• **Challenge**
Reproduce every one of the lines below word for word, with nothing changed or left out.

• **Records shown**
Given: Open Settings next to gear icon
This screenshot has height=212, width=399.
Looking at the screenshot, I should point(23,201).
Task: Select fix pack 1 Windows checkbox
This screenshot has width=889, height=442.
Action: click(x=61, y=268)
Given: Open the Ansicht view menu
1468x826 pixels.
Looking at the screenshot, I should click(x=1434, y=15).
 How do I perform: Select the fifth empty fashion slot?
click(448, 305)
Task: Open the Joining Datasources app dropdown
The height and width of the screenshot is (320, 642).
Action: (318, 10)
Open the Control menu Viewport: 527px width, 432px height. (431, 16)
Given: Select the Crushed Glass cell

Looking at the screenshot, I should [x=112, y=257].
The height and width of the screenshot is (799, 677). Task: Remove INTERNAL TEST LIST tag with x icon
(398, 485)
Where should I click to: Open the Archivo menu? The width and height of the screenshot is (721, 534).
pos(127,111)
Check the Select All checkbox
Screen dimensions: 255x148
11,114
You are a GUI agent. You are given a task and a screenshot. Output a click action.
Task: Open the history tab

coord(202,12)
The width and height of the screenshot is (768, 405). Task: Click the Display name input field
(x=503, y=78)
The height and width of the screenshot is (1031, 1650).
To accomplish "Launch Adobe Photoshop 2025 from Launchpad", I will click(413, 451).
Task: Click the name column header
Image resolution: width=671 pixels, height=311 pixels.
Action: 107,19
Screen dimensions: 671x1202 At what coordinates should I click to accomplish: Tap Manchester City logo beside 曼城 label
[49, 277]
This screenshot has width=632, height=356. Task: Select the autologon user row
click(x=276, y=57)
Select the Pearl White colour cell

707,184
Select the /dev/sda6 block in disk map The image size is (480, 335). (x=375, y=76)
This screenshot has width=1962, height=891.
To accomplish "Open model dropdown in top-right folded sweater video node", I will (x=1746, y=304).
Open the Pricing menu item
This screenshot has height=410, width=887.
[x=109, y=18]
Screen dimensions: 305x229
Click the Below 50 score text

• **Answer**
Given: Open Settings next to gear icon
This screenshot has height=212, width=399.
Looking at the screenshot, I should point(23,201).
Task: Select fix pack 1 Windows checkbox
This screenshot has width=889, height=442.
Action: click(x=61, y=268)
Given: Open the Ansicht view menu
1468x826 pixels.
Looking at the screenshot, I should click(x=1434, y=15).
 How do I perform: Select the fifth empty fashion slot?
click(448, 305)
Task: Open the Joining Datasources app dropdown
The height and width of the screenshot is (320, 642).
Action: (318, 10)
Open the Control menu Viewport: 527px width, 432px height. (431, 16)
Given: Select the Crushed Glass cell

Looking at the screenshot, I should [x=112, y=257].
The height and width of the screenshot is (799, 677). Task: Remove INTERNAL TEST LIST tag with x icon
(398, 485)
Where should I click to: Open the Archivo menu? The width and height of the screenshot is (721, 534).
pos(127,111)
Check the Select All checkbox
Screen dimensions: 255x148
11,114
You are a GUI agent. You are given a task and a screenshot. Output a click action.
Task: Open the history tab

coord(202,12)
The width and height of the screenshot is (768, 405). Task: Click the Display name input field
(x=503, y=78)
The height and width of the screenshot is (1031, 1650).
To accomplish "Launch Adobe Photoshop 2025 from Launchpad", I will click(413, 451).
Task: Click the name column header
Image resolution: width=671 pixels, height=311 pixels.
Action: 107,19
Screen dimensions: 671x1202 At what coordinates should I click to accomplish: Tap Manchester City logo beside 曼城 label
[49, 277]
This screenshot has width=632, height=356. Task: Select the autologon user row
click(x=276, y=57)
Select the Pearl White colour cell

707,184
Select the /dev/sda6 block in disk map The image size is (480, 335). (x=375, y=76)
This screenshot has width=1962, height=891.
To accomplish "Open model dropdown in top-right folded sweater video node", I will (x=1746, y=304).
Open the Pricing menu item
This screenshot has height=410, width=887.
[x=109, y=18]
Screen dimensions: 305x229
Click the Below 50 score text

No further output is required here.